## Gegeven fragment
- - - -

4.9. Ik meen daarom dat onderdeel 1 van het middel strandt.
4.10. Ook belanghebbendes beroep op het in 2.6 weergegeven begunstigende beleid mist mijns inziens doel. U zie over dat beleid en de rechtspraak over de inroepbaarheid daarvan nader de onderdelen 5 en 11 van de bijlage bij de zaken met de rolnummers 20/04379 en 21/00170 waarin ik vandaag eveneens concludeer. Dat beleid gaat over gevallen waarin rente wordt berekend over belasting die al is betaald. De BCF-bijdrage is geen belasting(restitutie), maar een compensatieregeling die zich, zoals bleek (zie 4.5 hierboven en onderdeel 3.2 van de bijlage) in beginsel volledig buiten de heffing van (omzet)belasting afspeelt. Uit het ambtelijke citaat weergegeven in 2.6 hierboven valt niet op te maken dat het begunstigende beleid ook zou zien op verschillende (belasting)middelen, laat staan op niet-belastingmiddelen, ook niet als voor het heffingssysteem van het ene middel verwezen zou worden naar het heffingssysteem van het andere of als twee middelen in een bepaalde mate zouden samenhangen, al dan niet spiegelbeeldig.

- - - -

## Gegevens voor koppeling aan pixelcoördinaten
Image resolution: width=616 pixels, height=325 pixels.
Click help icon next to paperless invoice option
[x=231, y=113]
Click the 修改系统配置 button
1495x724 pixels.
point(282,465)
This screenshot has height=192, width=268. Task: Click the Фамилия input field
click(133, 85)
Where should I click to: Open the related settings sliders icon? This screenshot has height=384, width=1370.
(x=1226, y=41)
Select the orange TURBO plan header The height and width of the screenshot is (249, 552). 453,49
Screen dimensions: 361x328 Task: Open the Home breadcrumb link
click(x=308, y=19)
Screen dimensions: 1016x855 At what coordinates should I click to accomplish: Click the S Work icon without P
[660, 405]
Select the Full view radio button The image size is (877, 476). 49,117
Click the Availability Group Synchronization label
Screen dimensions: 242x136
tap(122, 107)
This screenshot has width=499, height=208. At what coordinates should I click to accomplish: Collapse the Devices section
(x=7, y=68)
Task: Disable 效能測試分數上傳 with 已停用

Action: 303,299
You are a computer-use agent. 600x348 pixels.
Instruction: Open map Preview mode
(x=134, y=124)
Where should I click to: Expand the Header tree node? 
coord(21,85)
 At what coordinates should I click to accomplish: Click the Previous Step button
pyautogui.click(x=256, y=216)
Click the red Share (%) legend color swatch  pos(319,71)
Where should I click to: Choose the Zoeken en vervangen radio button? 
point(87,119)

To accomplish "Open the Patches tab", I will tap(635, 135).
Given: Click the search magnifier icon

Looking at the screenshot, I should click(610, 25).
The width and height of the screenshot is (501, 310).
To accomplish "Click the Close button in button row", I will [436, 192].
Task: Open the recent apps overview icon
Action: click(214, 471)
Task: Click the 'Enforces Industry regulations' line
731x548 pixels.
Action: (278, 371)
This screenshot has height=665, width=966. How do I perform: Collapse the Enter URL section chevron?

- - - -

## Uit te voeren taken
**1)** Vat het fragment in twee zinnen samen.
**2)** Wat is de BCF-bijdrage volgens het fragment in plaats van een belasting(restitutie)? Geef alstublieft een kort antwoord.
De gegevens hebben niets met het fragment te maken.

## Verwachte antwoorden
**1)** Onderdeel 1 van het middel strandt, en ook het beroep van belanghebbende op het begunstigende beleid uit 2.6 mist doel, omdat dat beleid gaat over rente over belasting die al is betaald. De BCF-bijdrage is geen belasting(restitutie) maar een compensatieregeling, en uit het ambtelijke citaat valt niet op te maken dat het beleid ook ziet op verschillende (belasting)middelen of op niet-belastingmiddelen.

**2)** Een compensatieregeling.